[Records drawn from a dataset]
◆ ◆ ◆ ◆

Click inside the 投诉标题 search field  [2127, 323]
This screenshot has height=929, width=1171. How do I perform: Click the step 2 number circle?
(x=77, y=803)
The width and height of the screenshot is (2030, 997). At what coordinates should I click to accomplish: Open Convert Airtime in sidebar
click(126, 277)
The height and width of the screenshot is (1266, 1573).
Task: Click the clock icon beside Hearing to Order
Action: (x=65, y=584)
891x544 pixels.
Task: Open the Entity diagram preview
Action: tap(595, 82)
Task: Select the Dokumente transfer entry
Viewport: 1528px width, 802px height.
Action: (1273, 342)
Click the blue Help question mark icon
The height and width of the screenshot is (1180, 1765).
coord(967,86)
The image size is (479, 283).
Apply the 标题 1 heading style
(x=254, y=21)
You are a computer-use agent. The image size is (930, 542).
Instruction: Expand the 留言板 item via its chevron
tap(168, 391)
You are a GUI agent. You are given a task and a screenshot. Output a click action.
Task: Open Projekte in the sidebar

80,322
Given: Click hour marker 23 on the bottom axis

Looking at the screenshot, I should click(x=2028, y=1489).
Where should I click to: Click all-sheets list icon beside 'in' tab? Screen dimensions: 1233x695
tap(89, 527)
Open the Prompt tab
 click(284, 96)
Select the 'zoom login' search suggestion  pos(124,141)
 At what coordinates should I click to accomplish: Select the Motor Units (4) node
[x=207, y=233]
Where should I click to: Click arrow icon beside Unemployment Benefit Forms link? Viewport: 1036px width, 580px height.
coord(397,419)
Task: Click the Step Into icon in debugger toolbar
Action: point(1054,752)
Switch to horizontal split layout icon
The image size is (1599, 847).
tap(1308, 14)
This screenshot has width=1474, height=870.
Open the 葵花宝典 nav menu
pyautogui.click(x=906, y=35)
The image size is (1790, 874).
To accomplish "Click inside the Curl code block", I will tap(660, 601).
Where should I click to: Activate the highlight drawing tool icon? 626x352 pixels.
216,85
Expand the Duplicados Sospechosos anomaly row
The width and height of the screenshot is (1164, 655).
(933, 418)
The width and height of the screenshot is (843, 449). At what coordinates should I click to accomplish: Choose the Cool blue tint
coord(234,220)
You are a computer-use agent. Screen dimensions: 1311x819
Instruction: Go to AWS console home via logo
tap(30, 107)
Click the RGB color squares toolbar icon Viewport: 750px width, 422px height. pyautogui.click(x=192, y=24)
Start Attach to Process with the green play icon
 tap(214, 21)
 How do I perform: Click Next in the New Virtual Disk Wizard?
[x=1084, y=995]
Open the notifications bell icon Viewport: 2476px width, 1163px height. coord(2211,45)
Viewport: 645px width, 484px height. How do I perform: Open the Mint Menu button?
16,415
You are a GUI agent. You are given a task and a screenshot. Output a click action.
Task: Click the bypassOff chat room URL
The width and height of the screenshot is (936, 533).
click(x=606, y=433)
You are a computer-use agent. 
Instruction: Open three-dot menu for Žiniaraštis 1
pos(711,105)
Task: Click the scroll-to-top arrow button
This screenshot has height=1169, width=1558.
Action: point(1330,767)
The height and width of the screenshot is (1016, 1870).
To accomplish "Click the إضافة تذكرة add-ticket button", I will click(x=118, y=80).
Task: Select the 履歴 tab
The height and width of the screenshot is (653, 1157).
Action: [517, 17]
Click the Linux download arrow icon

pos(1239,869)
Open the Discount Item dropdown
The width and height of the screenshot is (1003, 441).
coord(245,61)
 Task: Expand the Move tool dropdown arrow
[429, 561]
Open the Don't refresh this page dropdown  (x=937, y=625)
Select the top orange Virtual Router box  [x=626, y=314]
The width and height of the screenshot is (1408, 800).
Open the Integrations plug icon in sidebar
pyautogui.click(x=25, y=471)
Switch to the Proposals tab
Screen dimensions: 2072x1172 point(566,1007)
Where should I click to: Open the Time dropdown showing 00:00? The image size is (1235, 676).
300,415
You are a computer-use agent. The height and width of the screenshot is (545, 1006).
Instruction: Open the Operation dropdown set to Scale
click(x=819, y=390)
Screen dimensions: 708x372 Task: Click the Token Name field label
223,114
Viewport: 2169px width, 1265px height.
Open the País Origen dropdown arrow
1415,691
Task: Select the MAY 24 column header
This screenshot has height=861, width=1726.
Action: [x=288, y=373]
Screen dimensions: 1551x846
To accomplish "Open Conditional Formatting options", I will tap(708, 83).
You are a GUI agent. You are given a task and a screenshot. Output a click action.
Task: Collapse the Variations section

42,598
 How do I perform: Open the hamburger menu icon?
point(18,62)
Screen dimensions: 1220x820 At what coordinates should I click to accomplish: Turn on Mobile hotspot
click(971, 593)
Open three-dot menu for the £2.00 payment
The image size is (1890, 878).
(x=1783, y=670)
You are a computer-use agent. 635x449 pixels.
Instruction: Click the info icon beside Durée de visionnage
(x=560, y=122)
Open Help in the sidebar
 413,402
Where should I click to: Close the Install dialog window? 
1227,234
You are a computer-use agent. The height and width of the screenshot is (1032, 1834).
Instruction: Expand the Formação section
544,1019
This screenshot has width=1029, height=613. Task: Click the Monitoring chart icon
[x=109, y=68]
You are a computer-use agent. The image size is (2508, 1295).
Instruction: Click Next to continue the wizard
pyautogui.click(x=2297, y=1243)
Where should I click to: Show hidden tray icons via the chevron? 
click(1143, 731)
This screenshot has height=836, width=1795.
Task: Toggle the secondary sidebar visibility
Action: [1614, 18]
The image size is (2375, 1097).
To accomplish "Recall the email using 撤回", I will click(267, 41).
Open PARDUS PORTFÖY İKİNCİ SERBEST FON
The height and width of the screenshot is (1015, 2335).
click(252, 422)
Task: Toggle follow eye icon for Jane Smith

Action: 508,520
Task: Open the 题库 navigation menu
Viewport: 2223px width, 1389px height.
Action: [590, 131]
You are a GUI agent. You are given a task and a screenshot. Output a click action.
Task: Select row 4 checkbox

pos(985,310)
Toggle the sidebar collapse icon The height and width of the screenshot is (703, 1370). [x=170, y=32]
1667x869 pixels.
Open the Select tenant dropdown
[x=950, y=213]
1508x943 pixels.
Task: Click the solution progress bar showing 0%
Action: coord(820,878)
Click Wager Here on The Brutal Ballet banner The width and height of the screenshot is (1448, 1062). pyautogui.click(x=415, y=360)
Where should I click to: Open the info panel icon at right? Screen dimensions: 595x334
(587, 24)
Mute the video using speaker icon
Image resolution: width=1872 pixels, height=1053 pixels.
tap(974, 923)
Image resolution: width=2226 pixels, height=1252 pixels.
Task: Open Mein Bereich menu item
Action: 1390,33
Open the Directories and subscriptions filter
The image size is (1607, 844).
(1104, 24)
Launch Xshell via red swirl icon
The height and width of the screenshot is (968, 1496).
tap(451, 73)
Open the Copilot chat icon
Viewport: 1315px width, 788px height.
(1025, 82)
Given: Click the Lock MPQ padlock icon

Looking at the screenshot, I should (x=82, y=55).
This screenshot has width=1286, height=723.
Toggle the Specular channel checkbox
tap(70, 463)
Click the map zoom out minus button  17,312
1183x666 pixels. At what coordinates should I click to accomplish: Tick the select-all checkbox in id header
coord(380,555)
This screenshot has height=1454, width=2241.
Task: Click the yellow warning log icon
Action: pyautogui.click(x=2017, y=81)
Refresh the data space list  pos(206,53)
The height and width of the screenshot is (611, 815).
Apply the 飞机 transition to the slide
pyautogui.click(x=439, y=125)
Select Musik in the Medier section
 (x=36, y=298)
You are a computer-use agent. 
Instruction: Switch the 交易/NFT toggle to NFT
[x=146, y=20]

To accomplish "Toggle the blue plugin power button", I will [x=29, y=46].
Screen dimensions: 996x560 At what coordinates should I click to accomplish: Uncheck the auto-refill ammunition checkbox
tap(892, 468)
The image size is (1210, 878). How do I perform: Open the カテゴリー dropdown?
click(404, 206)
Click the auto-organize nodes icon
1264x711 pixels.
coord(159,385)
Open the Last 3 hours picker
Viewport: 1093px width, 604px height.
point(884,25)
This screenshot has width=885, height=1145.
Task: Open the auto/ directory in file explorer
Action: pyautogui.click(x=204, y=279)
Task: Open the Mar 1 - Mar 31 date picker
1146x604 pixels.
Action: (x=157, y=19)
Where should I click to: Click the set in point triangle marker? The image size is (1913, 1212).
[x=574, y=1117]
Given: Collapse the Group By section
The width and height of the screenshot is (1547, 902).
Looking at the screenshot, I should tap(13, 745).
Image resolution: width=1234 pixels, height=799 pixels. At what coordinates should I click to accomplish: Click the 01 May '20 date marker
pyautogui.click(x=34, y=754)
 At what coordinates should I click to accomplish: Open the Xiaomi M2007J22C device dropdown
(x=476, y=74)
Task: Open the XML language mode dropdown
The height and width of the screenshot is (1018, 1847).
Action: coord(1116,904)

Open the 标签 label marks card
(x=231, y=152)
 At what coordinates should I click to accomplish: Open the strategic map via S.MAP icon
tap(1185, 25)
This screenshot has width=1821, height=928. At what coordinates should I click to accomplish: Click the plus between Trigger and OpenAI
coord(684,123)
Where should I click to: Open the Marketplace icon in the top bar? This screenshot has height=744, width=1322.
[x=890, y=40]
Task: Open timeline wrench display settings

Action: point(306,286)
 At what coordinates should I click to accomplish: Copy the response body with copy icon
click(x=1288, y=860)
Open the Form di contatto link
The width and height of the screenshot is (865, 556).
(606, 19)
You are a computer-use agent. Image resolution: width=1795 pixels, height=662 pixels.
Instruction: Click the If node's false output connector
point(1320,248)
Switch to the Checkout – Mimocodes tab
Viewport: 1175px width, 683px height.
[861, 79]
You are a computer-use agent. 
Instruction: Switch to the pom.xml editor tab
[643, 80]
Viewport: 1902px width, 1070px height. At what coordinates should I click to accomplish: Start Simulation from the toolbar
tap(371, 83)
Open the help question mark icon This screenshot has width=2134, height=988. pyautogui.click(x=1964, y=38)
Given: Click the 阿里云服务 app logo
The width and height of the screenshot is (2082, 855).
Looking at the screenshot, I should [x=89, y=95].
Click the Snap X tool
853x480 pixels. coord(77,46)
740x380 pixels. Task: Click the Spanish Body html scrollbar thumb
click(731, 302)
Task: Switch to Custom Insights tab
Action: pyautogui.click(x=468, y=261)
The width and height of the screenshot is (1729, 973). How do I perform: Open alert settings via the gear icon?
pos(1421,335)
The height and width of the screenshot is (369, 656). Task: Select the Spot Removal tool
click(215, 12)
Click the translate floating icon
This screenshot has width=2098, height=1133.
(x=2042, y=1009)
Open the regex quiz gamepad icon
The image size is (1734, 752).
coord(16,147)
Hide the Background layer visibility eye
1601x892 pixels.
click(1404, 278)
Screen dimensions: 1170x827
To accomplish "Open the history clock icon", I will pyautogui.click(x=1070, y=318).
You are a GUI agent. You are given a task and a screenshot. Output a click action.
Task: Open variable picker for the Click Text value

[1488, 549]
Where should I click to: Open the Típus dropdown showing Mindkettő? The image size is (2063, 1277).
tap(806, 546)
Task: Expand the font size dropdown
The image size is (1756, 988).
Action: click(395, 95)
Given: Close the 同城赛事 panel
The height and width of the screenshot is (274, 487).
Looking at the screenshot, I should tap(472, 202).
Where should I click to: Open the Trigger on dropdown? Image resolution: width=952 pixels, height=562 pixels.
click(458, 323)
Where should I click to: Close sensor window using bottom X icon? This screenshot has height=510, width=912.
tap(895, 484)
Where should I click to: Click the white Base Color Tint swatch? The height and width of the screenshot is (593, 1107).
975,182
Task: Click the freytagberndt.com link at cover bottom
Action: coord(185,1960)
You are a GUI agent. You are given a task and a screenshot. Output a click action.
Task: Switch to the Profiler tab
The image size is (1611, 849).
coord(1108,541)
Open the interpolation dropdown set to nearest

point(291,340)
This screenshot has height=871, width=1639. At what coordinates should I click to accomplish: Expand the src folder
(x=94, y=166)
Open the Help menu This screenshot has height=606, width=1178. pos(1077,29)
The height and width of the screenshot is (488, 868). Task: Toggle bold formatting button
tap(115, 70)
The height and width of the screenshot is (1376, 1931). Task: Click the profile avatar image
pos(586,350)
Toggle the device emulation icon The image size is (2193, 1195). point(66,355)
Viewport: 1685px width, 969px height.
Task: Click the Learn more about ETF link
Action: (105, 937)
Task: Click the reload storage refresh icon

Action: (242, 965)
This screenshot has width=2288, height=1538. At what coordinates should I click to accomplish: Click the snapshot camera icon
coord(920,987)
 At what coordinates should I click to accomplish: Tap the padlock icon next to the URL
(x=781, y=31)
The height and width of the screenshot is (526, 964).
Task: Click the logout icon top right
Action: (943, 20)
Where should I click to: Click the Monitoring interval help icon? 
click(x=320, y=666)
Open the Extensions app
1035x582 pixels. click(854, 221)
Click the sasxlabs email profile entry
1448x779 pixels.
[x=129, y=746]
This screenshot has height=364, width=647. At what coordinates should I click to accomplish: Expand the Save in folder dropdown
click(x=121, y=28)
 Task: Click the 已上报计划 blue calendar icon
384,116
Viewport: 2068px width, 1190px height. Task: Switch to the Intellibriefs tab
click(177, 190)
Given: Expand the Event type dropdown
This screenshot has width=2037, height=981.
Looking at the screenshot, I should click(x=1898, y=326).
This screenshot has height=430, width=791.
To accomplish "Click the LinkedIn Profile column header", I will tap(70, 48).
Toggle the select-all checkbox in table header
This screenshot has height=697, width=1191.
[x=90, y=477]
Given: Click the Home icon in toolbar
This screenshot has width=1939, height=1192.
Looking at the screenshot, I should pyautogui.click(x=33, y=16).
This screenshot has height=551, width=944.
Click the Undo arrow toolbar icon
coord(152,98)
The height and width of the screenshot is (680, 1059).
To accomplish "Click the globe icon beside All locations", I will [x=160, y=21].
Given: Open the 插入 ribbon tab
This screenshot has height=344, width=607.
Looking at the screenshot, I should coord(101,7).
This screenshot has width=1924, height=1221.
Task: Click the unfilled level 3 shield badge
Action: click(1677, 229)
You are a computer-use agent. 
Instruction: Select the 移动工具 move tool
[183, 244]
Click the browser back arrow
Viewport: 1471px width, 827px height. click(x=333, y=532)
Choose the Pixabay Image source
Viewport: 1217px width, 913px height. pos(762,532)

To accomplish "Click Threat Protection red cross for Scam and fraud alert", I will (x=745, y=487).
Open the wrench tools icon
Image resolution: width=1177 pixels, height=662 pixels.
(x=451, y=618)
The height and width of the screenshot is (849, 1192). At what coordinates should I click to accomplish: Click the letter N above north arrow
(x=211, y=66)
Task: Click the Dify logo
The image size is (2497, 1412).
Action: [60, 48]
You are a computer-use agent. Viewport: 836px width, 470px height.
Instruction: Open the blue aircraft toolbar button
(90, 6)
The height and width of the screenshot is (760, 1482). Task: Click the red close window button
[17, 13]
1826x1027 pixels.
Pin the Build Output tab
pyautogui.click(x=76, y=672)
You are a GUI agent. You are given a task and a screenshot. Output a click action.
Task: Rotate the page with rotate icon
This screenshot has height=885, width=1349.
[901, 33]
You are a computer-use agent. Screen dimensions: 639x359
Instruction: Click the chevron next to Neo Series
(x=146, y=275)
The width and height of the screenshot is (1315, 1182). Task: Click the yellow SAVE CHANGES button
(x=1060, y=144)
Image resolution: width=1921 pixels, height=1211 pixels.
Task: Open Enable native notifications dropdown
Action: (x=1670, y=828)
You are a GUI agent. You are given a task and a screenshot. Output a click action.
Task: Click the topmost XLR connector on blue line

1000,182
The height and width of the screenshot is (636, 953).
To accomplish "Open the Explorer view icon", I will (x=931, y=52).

◆ ◆ ◆ ◆

Your goal:
Going through the records above line by line, count those that hold the word "zoom", and answer with the number only.

Written response:
2